--- EXERCISE BRIEF ---
Each line from the one that holds "Given: Focus the price per ticket input field" to the end of the entries is to be given again exactly. Do not include pictures.
[[ SOURCE RECORDS, beginning ]]
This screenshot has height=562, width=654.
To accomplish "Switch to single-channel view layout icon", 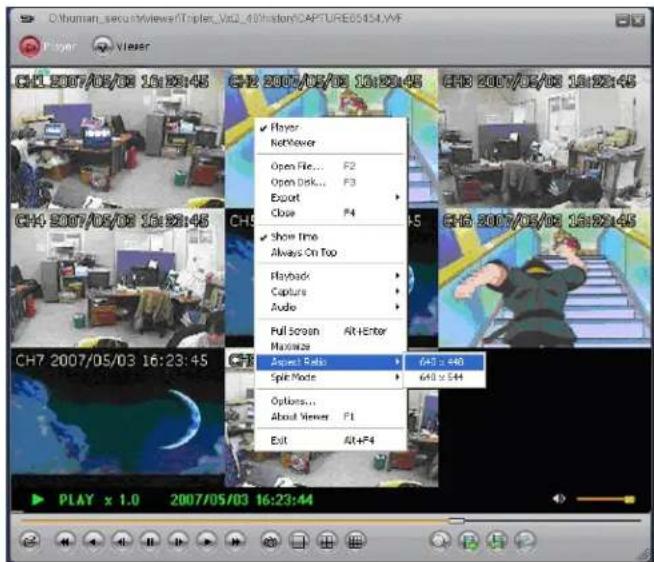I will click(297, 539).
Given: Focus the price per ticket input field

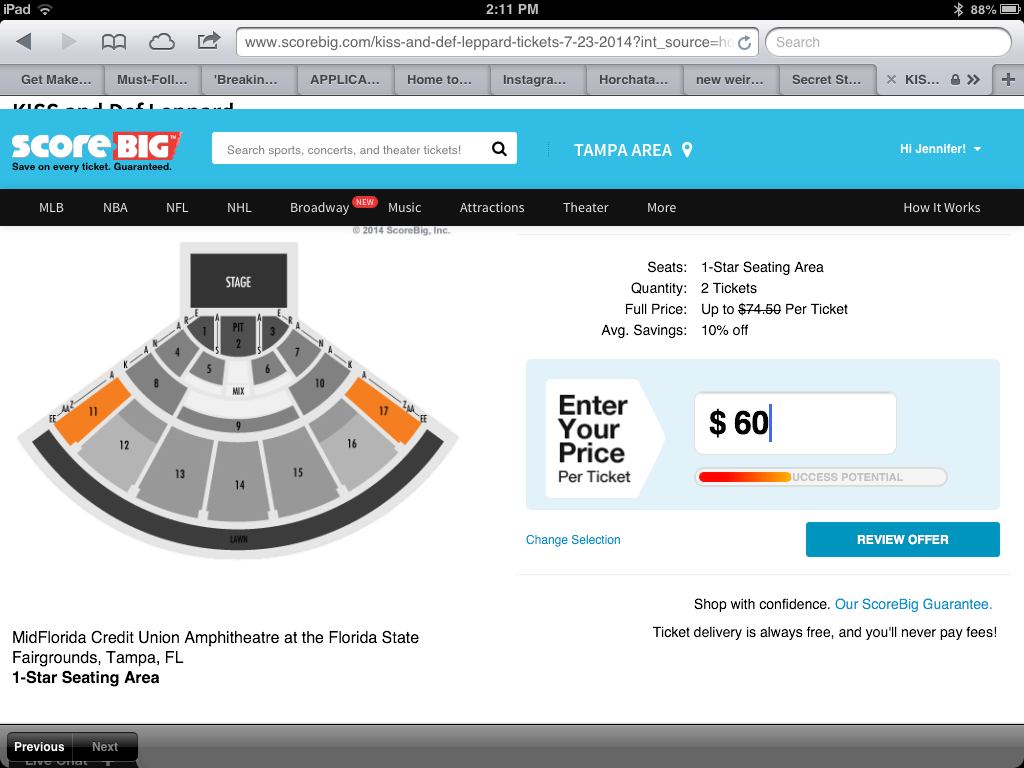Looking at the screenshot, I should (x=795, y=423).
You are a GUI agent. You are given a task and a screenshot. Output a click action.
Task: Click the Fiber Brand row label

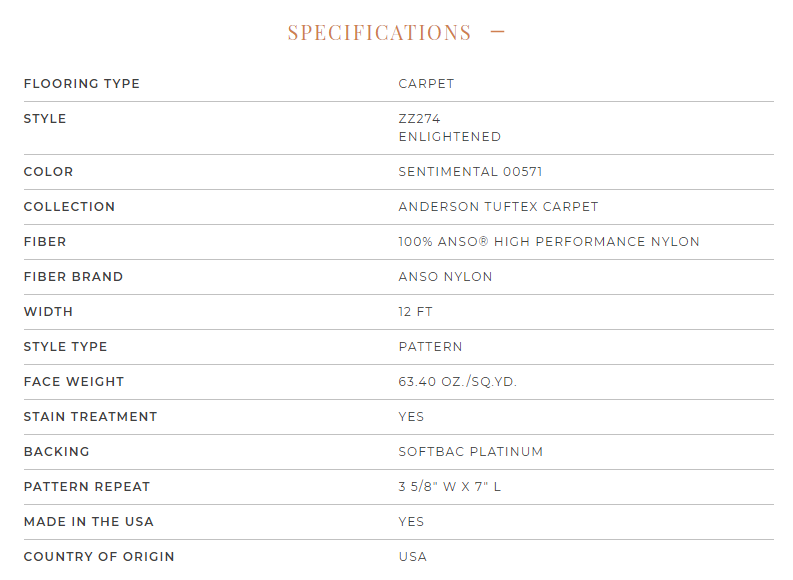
[[ SOURCE RECORDS, end ]]
--- YOUR SOLUTION ---
Given: Focus the price per ticket input field

Looking at the screenshot, I should (x=795, y=423).
You are a GUI agent. You are given a task and a screenshot. Output a click action.
Task: Click the Fiber Brand row label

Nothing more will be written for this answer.